* TEXTE SOURCE *

Communiqué de presse du Centre d'Information et de Conseil des Nouvelles Spiritualités (CICNS)

Faillite du contre-pouvoir médiatique : l'exemple de la lutte antisectes

Montpezat de Quercy - 20/04/2010 - 8h15 (CICNS) -

Le 7 avril 2009, Frédéric Taddéi invitait des journalistes sur le plateau de Ce soir ou jamais (France 3), pour faire le point sur le niveau de confiance qu’inspirent les médias traditionnels à l’opinion publique. Robert Ménard (fondateur de Reporters sans frontières) et Laurent Joffrin (directeur de Libération) reconnaissaient qu’il était reproché aux médias leur trop grande proximité avec le pouvoir, tout en suggérant que cette impression était fausse. Philippe Merlant, présent également sur le plateau, avait pour sa part répondu de façon beaucoup plus tranchée à cette question dans son livre (co-auteur avec Luc Chatel) « Médias : faillite d’un contre-pouvoir ». 

Pour les journalistes sceptiques sur les liens problématiques entre journalisme et pouvoir en France, la couverture médiatique de la sortie du rapport 2009 de la MIVILUDES est un exemple de choix, démontrant comment, de façon passive ou active, télés et journaux ont offert une tribune exclusive à la MIVILUDES ou organisé des débats présentés comme contradictoires mais révélant un parti pris évident des directions éditoriales (ou des journalistes eux-mêmes) pour les thèses développées par la mission interministérielle. S’il est vrai que l’engouement médiatique pour le rapport de la MIVILUDES était inférieur à l'année passée (notamment sur les chaines de télévision) - comme si la rhétorique idéologique extrémiste de Georges Fenech, passée la première surprise, suscitait moins d’agitation -, la communication de la mission fut suffisante pour générer dans les médias le quota de désinformation habituel sur le thème marronnier des « sectes ».

* EXERCICE PROPOSÉ 1 *
Répondez à ces questions d'après le communiqué :
(a) Sur quelle chaîne passait l'émission Ce soir ou jamais ?
(b) Quel titre porte le livre de Philippe Merlant écrit avec Luc Chatel ?
(c) Selon le communiqué, où l'engouement médiatique pour le rapport de la MIVILUDES était-il notamment inférieur à l'année passée ?

* ENREGISTREMENTS *

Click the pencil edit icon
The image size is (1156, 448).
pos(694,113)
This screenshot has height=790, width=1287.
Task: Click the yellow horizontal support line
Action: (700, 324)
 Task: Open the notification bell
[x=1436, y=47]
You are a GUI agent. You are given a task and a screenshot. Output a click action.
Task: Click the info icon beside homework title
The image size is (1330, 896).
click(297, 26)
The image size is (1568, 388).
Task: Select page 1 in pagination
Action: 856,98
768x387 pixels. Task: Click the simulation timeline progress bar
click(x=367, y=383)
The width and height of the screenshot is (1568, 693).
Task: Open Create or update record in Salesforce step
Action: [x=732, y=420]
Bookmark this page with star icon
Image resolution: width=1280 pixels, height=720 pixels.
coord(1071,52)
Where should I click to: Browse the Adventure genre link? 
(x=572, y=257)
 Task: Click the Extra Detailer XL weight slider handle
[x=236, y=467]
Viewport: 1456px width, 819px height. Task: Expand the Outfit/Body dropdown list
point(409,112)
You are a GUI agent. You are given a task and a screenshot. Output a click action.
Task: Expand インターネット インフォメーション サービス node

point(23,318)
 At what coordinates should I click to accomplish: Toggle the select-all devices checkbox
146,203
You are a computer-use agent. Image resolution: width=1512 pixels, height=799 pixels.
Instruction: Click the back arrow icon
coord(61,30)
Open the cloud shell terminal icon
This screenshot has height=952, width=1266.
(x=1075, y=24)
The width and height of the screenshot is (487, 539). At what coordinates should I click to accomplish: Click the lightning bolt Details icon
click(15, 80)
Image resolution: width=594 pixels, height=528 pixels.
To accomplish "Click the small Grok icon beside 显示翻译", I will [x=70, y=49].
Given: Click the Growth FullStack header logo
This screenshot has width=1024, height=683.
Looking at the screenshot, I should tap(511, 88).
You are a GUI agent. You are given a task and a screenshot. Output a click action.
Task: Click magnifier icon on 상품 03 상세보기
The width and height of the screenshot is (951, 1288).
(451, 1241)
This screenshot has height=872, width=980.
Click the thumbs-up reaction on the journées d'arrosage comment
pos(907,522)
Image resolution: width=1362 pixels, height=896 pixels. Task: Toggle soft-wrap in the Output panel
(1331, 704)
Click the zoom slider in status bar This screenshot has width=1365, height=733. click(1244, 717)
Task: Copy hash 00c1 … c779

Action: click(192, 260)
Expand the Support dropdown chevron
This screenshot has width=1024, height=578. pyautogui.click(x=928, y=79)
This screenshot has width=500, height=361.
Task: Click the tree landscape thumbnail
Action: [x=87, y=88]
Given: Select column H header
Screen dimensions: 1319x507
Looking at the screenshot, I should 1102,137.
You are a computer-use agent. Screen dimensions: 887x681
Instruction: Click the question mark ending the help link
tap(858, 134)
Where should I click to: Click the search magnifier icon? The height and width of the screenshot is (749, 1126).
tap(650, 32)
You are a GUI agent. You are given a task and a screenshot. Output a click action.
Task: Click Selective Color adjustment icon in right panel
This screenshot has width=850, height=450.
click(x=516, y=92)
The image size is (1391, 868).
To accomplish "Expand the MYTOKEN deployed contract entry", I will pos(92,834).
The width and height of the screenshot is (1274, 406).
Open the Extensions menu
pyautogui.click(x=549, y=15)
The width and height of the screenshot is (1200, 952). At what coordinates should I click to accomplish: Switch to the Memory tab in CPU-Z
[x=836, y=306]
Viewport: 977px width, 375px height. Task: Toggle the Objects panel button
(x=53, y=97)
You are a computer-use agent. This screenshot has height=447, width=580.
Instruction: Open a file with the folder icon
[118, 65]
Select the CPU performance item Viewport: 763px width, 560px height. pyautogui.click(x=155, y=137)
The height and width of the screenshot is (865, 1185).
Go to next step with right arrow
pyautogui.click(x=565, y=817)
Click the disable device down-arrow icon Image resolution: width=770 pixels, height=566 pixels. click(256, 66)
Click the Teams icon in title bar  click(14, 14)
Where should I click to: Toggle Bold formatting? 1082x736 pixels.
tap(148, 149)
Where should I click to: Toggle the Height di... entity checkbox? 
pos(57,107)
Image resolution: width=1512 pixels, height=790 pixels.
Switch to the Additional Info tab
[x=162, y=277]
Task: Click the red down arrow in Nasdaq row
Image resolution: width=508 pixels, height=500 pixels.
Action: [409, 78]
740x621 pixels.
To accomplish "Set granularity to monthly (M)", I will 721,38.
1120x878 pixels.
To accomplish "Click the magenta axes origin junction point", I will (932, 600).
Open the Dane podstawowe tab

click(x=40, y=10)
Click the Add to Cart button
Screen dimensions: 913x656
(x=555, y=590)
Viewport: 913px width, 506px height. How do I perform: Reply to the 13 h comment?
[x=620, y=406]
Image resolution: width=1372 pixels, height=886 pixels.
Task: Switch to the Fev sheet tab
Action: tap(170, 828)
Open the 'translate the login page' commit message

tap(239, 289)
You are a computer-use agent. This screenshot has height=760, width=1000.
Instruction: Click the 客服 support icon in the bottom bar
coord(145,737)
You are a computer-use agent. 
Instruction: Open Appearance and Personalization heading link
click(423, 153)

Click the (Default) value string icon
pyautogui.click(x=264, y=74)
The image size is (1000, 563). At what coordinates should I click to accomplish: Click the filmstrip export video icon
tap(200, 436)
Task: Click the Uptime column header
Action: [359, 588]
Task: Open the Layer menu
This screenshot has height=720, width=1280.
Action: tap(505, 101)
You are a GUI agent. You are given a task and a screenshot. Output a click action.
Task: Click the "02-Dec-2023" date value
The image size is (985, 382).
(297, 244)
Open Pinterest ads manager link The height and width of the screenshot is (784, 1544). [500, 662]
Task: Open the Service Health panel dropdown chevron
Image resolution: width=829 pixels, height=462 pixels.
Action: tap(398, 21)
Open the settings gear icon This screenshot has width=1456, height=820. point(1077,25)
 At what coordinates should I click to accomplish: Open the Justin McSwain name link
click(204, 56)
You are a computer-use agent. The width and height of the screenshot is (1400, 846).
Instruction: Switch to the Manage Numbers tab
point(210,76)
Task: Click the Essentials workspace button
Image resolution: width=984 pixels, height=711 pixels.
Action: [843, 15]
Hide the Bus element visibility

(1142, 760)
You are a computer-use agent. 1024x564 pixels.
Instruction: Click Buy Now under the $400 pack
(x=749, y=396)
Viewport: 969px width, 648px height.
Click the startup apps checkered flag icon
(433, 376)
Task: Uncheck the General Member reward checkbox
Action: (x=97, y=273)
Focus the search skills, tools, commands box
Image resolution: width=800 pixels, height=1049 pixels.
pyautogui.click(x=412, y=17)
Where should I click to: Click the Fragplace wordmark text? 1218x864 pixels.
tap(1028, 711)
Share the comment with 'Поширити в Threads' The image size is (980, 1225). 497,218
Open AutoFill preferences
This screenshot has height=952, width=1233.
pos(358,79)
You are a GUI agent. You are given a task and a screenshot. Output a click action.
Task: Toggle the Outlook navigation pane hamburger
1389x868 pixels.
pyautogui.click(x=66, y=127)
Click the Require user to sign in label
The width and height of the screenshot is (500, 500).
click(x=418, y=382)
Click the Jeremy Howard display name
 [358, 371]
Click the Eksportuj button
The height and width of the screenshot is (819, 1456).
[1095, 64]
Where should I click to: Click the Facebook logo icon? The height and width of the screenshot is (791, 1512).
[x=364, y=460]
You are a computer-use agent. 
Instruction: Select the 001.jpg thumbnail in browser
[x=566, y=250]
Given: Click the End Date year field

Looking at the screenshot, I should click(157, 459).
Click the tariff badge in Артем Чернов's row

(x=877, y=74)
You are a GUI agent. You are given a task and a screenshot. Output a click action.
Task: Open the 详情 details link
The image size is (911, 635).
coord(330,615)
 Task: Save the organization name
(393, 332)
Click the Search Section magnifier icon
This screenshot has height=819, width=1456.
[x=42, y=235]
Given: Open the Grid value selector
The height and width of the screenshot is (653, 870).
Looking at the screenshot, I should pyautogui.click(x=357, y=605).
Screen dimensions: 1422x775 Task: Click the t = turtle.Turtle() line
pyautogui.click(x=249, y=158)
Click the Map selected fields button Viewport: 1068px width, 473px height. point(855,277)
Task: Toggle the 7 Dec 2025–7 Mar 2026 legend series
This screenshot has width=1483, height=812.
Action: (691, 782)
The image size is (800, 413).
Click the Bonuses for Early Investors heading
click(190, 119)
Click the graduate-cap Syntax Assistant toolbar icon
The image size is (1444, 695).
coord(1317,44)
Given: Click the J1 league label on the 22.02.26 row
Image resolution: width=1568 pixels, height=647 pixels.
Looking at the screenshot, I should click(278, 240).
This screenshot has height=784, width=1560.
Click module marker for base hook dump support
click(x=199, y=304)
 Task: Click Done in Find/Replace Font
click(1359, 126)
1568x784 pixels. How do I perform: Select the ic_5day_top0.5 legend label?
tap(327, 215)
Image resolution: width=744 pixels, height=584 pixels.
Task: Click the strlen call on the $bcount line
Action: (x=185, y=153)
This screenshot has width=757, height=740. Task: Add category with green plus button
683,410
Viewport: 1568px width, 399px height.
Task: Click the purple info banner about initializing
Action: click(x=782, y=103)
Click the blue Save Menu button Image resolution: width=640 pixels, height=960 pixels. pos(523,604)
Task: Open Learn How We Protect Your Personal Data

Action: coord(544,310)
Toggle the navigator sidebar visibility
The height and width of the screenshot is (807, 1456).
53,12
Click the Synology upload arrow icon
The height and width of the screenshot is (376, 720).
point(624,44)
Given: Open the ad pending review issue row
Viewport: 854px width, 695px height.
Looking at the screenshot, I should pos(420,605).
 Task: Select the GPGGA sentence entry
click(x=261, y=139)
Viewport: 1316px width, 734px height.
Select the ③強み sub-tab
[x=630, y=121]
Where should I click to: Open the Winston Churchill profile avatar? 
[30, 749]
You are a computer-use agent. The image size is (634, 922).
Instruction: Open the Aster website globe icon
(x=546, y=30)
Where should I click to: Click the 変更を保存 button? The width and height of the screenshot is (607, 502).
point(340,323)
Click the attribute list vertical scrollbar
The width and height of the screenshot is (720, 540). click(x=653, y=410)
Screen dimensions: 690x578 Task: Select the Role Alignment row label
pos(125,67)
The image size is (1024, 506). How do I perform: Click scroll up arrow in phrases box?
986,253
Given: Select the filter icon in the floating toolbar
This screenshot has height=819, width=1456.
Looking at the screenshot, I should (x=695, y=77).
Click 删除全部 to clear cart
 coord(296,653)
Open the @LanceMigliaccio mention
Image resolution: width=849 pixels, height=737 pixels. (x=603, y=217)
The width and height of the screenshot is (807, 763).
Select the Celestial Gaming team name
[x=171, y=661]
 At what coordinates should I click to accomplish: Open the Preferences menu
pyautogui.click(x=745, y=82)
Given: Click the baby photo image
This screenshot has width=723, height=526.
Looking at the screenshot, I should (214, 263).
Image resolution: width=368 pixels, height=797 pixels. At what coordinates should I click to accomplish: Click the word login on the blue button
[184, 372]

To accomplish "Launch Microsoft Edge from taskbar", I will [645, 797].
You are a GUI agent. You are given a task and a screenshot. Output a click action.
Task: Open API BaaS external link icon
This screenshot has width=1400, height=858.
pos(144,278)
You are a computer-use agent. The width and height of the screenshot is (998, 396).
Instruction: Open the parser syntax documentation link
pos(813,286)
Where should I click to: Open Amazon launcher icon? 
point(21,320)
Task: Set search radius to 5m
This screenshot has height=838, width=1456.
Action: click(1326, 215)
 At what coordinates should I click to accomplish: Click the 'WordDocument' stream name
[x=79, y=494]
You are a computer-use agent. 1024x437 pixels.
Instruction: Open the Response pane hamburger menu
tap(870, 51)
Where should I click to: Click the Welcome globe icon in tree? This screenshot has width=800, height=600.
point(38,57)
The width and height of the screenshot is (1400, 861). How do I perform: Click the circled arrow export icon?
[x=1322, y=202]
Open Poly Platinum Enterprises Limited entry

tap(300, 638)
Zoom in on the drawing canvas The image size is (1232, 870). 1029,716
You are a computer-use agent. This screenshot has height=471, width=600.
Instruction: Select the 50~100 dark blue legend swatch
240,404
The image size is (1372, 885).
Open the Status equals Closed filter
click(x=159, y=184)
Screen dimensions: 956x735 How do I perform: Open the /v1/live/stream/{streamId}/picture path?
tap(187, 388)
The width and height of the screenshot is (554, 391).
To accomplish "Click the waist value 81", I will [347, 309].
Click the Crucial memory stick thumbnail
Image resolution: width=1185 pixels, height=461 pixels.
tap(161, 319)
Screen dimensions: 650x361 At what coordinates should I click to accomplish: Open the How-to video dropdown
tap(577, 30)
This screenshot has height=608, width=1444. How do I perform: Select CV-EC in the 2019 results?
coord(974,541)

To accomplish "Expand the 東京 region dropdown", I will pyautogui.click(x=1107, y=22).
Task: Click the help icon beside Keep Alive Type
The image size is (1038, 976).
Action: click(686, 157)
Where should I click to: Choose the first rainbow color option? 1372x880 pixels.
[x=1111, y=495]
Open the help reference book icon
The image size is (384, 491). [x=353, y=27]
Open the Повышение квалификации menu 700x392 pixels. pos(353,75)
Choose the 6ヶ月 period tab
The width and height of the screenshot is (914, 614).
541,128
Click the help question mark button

* EXERCICE PROPOSÉ 2 *
Dans les enregistrements, recopiez à l'identique le passage qui va de la ligne contenant « Given: Click the Growth FullStack header logo » jusqu'à la ligne contenant « (451, 1241) », ces deux lignes comprises.

* RÉPONSE COMPLÈTE 1 *
(a) France 3.
(b) « Médias : faillite d’un contre-pouvoir ».
(c) Sur les chaînes de télévision.

* RÉPONSE COMPLÈTE 2 *
Given: Click the Growth FullStack header logo
This screenshot has width=1024, height=683.
Looking at the screenshot, I should tap(511, 88).
You are a GUI agent. You are given a task and a screenshot. Output a click action.
Task: Click magnifier icon on 상품 03 상세보기
The width and height of the screenshot is (951, 1288).
(451, 1241)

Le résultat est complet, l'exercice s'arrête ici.